**WORK INSTRUCTION 1:** In the account of the Papua New Guinea trip, rewrite the words from "The prospect of" up to and including "even been camping!", putting "world" in place of "universe".
**WORK INSTRUCTION 2:** Name every place in Papua New Guinea that the account of the Papua New Guinea trip gives as a stop on the group's route.

I found myself in a particular phase of my life, in a moment of deep personal crisis after a period of depression and many other hardships. Following my girlfriend’s advice, I decided to do something for myself and myself only: seeking that extreme exoticism that fascinates me so much (all those Mondo movies I’d seen during adolescence must have left their mark), I decided to go for an adventurous and potentially risky trip. Even in the worst-case scenario, dying in a real-life B-movie plot looked like the perfect ending for the type of existence I’ve always tried to live.
The prospect of escaping from my everyday life, the idea of staring into an unknown and distant universe and experiencing a cultural shock fascinated me. Before this experience I had never even been camping!
Tell us briefly how the journey took place.
The expedition was open to ten people from all over the world, plus the two leaders. The first group leader was the aforementioned Viktor Wynd, the eccentric English dandy and artist (2) I dedicated a chapter of my guide London Mirabilia to Viktor Wynd and his London wunderkammer. president of the Last Tuesday Society, while the other one was Stewart McPherson, a naturalist among the world’s foremost experts on carnivorous plants: an authority in his field, with 35 species discovered and 25 books published on the subject.
Eight of the participants were men, four women: a total of eight British, two Americans, one South African and myself to represent Italy. The youngest was twenty-eight, the oldest forty-five.
We met at the airport of the capital, Port Moresby, and from there we immediately left for the Trobriand Islands. We spent three nights there, then we moved to Lae, then we went by jeep to the region where the mummies are (stopping at Bulolo, an isolated city of miners, and spending one night in a village lost in the mountains). Then we went back to Lae again and then straight to Madang, where the journey ended. All in all we traveled many, many miles — often on almost impassable roads—, took four internal air flights and encountered many different landscapes and cultures along the way, for this nation has the greatest biodiversity on Earth.
What were the experiences and details you found most striking?
It is difficult to summarize such an adventure in a few words: what’s really striking is the powerful sensation of being out of regular time and space. The absolute darkness of night in the forest, the starry sky so bright and breathtaking that it doesn’t even seem like your own sky, the sunset colors, those peculiar huts that can be seen here and there. But also the moments of pure horror — the fishing and quartering of a sea turtle we witnessed as soon as we lay foot on the pier in Trobriand (over there they live on a subsistence economy, what is captured is eaten and used to make crafts), or the giant spider that sneaked into my room on the very first evening — these things immediately threw me into the atmosphere I expected from Papua New Guinea.

**INFORMATION SUPPLIED:**
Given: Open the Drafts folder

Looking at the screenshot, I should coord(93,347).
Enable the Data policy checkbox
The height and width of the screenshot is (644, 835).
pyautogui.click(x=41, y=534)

**TASK RESULT 1:**
The prospect of escaping from my everyday life, the idea of staring into an unknown and distant world and experiencing a cultural shock fascinated me. Before this experience I had never even been camping!

**TASK RESULT 2:** Port Moresby, the Trobriand Islands, Lae, Bulolo, Madang